The effect of activating and inhibiting Fc-receptors on murine mercury-induced autoimmunity

Fc-receptors for IgG (FcγR) link cellular and humoral immune responses, controlling the balance between activating and inhibitory immune responses, and are involved in autoimmune diseases. Mercury (Hg) induces an autoimmune condition in genetically (H-2s,q,f) susceptible mice characterized by lymphoproliferation, hypergammaglobulinemia and IgG antinucleolar antibodies (ANoA). Here we investigate the role of activating (FcγRI, FcγRIII) and inhibitory (FcγRIIb) Fc-receptors on mercury-induced autoimmunity (HgIA) using DBA/1 mice (H-2q) with targeted FcγR mutations and wild type (wt) mice. Mice deficient for the FcRγ-chain or FcγRIII and treated with 15 mg/L HgCl2 showed a delayed and attenuated IgG1, IgG2a and IgG2b ANoA response compared to wt mice. Female Hg-treated FcγRIIB−/− mice showed a significant increased of IgG2b ANoA development compared to wt mice. The total serum IgG1 response due to Hg was attenuated in FcRγ−/− and FcγRIII−/− mice compared to wt mice.
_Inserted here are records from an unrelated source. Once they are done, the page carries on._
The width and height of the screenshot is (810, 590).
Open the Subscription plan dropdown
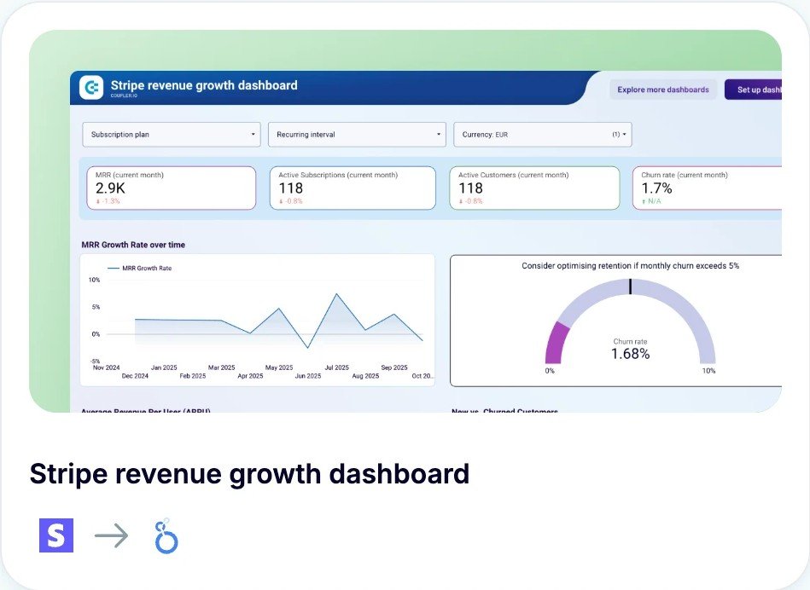(x=172, y=135)
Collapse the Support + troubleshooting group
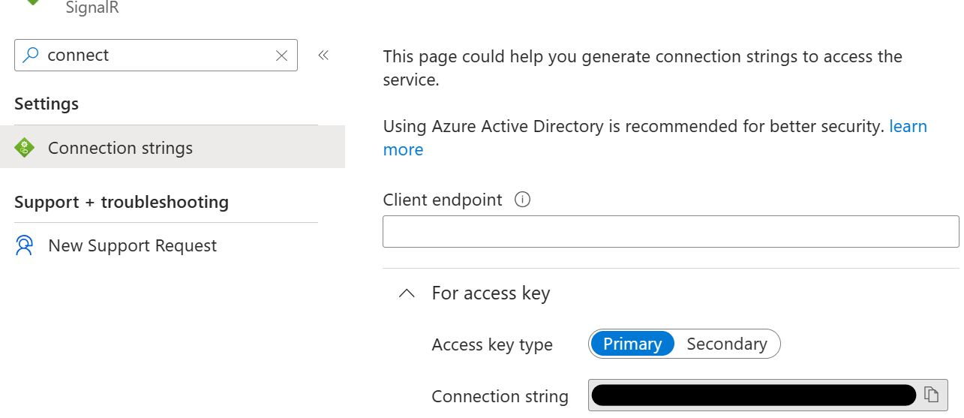Screen dimensions: 964x418 (x=122, y=202)
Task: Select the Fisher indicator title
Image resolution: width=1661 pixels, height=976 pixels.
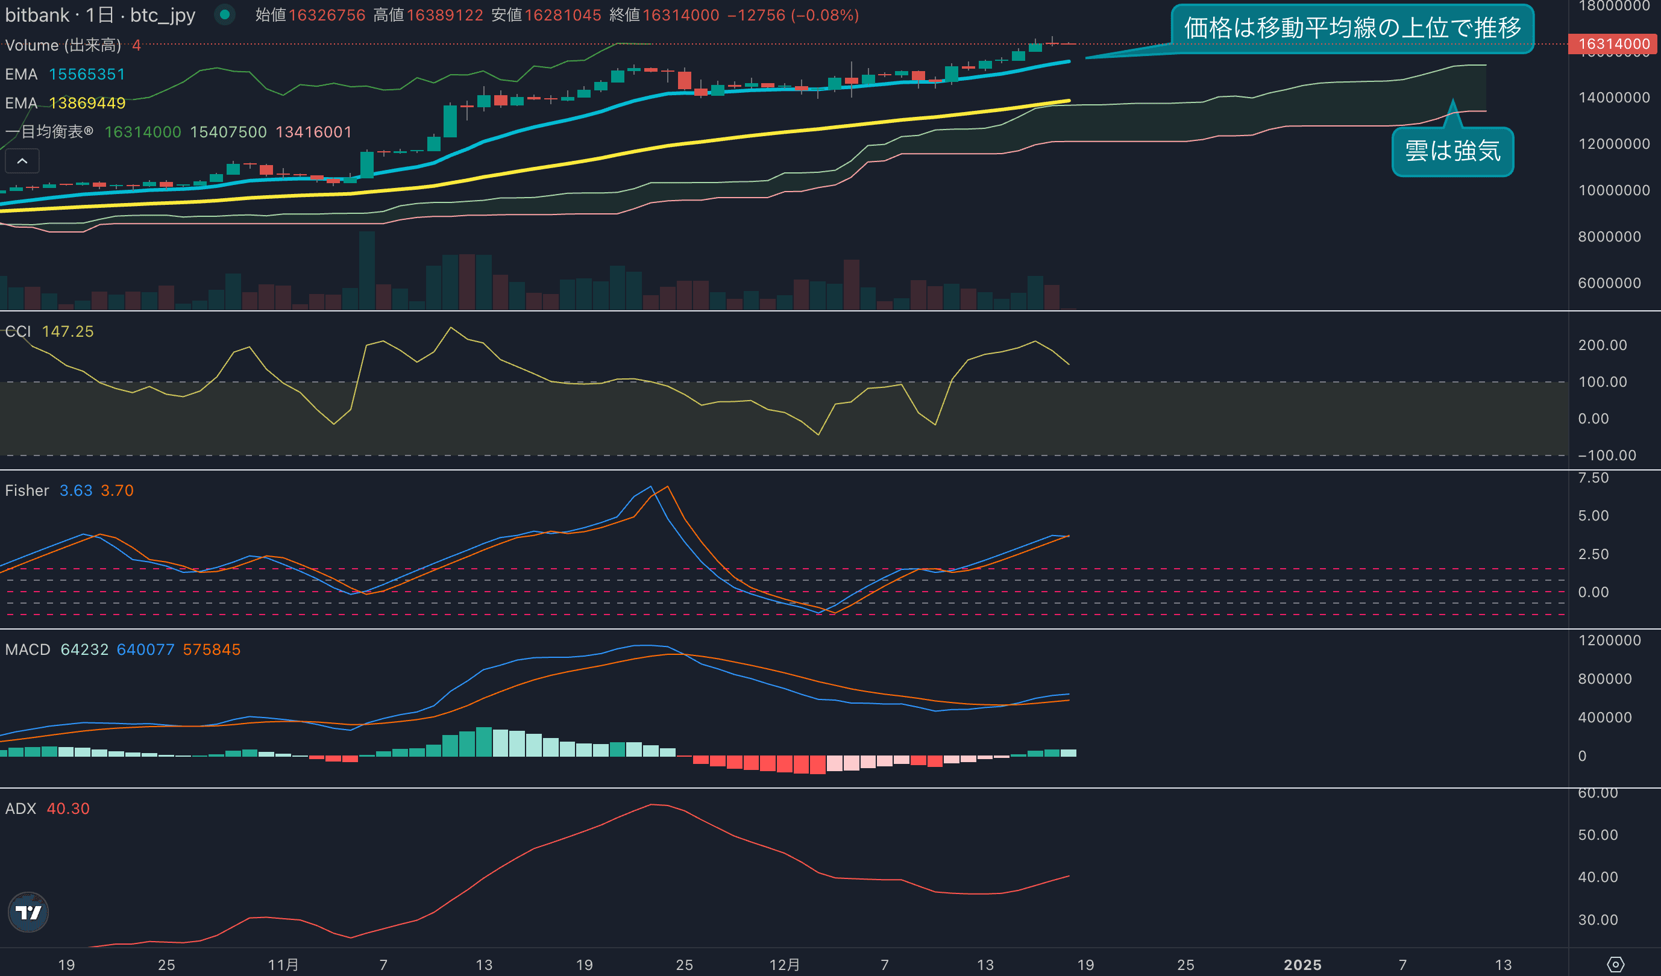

Hg-treated FcγRIIB−/− mice showed an increase of both serum IgG1 and IgE compared to wt mice. We conclude that FcγRIII is of importance for the rapidity and final strength of the ANoA response and the increase in serum IgG1 in HgIA, while lack of FcγRIIb increases the IgG2b ANoA response and the serum IgG1 and IgE response.